Moreover, Shan et al.23 studied composites of MnO2 on C3N4 pure and C3N4 doped with Na or K single atoms. The synthesis was also carried out using thiourea and the doping was performed by adding the KBr and NaBr salts together with the thiourea to pyrolysis. The authors found that the non-doped composite showed 96 F g−1 of capacitance while the K and Na-doped showed values of 374 and 295 F g−1, respectively, at 0.2 A g−1. The lifetime of the materials was calculated after 1000 cycles at 1 A g−1, and retentions were 59.1% for the non-doped, 95.2% for the K-doped and 93.7% for the Na-doped material.

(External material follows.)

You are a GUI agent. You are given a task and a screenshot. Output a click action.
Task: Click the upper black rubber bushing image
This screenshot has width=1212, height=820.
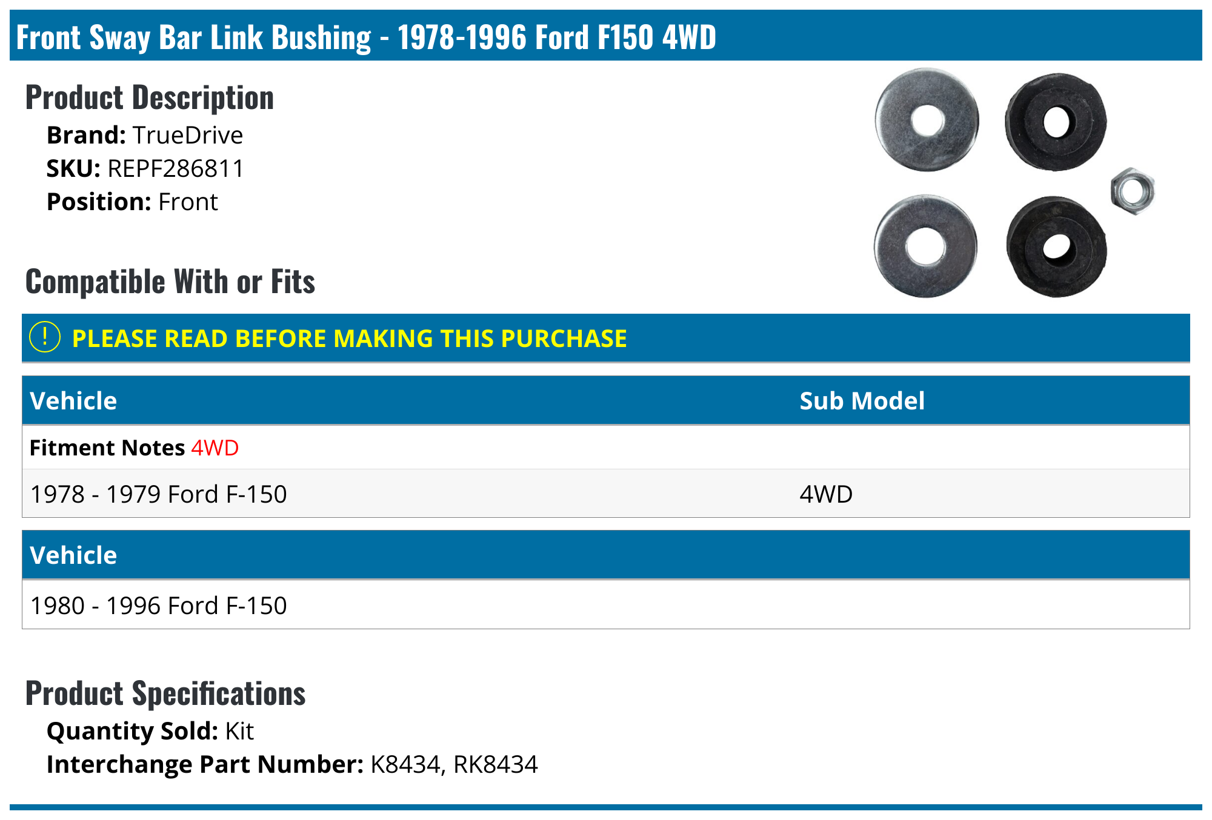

An interesting work using melamine as precursor was described by Tahir et al.,24 in which the authors synthesized tubular structures of C3N4. The nanostructure was obtained treating a melamine and ethylene glycol solution with HNO3 before annealing it at 450 °C. A mixture of the obtained material and activated carbon was assembled on nickel foam and then electrochemically tested. The authors found a capacitance value of 233 F g−1 and 204 F g−1 for 0.2 A g−1 and 0.5 A g−1 respectively. The performance of capacitance retention after 1000 charge and discharge cycles was 90.9% and 89.2% for 0.2 A g−1 and 0.5 A g−1 respectively. Meanwhile, such results were compared with C3N4 bulk samples prepared under similar conditions, which showed worse performance.

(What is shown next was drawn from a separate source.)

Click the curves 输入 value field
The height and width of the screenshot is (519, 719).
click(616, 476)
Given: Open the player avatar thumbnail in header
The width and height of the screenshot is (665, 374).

On the other hand, pure carbon nitride has been also studied by Tahir et al.25 – for this study the carbon nitride was produced from an ethanolic solution of melamine at 550 °C as graphitic carbon nitride nanofibers (GCNNF). This GCNNF showed a specific capacitance of 263.75 F g−1 at 1 A g−1 with a retention rate of 93.2% after 2000 charge/discharge cycles. With respect to this distinct citation regarding the properties of pure carbon nitride as supercapacitor there is a lack of important information about its durability to a greater number of charge and discharge cycles and their performance during them. In addition, the synthetic protocol is time consuming, needs higher temperature, and frequently needs a N2 or Ar atmosphere. It is also important to point out that most of the reported studies are performed in strongly basic aqueous medium and this route might generate waste from the washing steps (OH− concentration higher than 1.0 mol L−1).

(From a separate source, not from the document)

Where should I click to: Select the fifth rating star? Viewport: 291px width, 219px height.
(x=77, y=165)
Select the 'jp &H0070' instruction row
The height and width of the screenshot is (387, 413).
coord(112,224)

Considering these aspects, the present work aimed to evaluate the properties of pristine C3N4 obtained by the pyrolysis of urea and subsequently exfoliated using an eco-friendly approach. The exfoliated carbon nitride was used as an active layer in metal-free supercapacitors with high cyclability and fully characterized using the physical techniques XRD, FTIR, SEM, EDX, TGA, DSC and N2 sorption in addition to the electrochemical techniques, cyclic voltammetry, charge/discharge curves and electrochemical impedance spectroscopy.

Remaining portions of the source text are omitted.